Regulators can play a big role in facilitating BNPL providers and credit bureaus to share data and make the ecosystem safer against fraud. While reporting for other kinds of credit already exists, it is understood that BNPL won’t be an exception for long. 

There is a catch, though: traditional models of reporting may be a threat to the BNPL model.

While BNPL providers reporting to bureaus might curb some of the fraud and offer some protection from credit bust-out cases, it may actually work against the core value of BNPL: an alternative to credit cards.

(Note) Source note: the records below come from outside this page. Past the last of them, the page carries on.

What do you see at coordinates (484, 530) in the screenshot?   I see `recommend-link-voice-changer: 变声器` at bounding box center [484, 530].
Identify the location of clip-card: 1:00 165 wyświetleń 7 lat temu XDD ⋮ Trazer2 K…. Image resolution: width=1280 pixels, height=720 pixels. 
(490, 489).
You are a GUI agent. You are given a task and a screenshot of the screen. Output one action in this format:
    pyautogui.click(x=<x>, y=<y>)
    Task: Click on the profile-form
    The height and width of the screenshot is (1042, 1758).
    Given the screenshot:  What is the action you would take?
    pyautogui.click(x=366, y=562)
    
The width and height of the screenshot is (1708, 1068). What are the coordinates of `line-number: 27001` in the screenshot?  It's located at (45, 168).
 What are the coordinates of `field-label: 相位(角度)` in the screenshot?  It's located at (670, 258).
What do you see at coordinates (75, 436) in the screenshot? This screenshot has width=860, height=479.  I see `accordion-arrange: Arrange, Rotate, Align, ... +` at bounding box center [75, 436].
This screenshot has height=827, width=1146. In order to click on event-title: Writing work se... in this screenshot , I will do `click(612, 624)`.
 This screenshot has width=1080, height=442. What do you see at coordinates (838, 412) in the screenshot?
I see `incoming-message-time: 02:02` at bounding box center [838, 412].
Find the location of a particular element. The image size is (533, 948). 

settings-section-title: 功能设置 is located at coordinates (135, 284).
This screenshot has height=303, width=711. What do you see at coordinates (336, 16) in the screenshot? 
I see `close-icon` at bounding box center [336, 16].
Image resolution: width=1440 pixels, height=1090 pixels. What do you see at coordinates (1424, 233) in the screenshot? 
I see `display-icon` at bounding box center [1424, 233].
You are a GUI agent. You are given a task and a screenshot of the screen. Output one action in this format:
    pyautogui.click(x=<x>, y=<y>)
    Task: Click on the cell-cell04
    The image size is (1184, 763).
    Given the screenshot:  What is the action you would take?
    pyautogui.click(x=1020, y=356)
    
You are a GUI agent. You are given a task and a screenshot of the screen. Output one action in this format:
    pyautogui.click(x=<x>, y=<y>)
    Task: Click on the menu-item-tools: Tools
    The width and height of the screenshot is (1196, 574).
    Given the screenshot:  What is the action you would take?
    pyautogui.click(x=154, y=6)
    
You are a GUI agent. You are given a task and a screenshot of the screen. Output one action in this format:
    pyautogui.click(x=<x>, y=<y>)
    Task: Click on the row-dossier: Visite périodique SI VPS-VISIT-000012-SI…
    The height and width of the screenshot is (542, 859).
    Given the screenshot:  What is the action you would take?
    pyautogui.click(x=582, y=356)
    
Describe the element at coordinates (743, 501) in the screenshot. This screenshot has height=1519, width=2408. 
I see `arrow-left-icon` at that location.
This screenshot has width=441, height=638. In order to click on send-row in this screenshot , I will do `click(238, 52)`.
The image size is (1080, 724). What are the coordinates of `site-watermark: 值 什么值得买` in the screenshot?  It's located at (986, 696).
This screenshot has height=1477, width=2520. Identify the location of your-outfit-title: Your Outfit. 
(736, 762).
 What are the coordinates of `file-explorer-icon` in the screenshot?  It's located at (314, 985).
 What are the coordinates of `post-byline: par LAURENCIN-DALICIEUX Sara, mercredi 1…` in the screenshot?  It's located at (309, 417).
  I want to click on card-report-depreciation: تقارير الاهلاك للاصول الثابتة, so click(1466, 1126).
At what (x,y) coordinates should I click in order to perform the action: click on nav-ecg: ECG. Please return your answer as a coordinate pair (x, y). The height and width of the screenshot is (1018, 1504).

“If the current model worked perfectly, providing all the people who need it with the financial flexibility they require, we would not have seen the growth of BNPL as a solution. It is critical that the industry comes together with regulators and tech companies to define a solution fitting the 21st century and supporting greater financial inclusion than the current bureau model,” Arad elaborated. 

BNPL for the future

There is risk involved in every type of payment method, and it is only through iteration that emerging models find their fit for the market. There’s a learning curve as retailers and providers learn how to protect against risk, and consumers learn how to use the new method wisely — and that curve can have some teething pain as we all get used to it. Ultimately though, having more options is often positive for consumers, businesses, and the payments world. 

Arad believes that as BNPL technology matures, it will become a staple of consumer behavior. 

“It provides a much better alternative to the current options available to struggling consumers, such as payday loans, gray market loans, and financial exclusion.”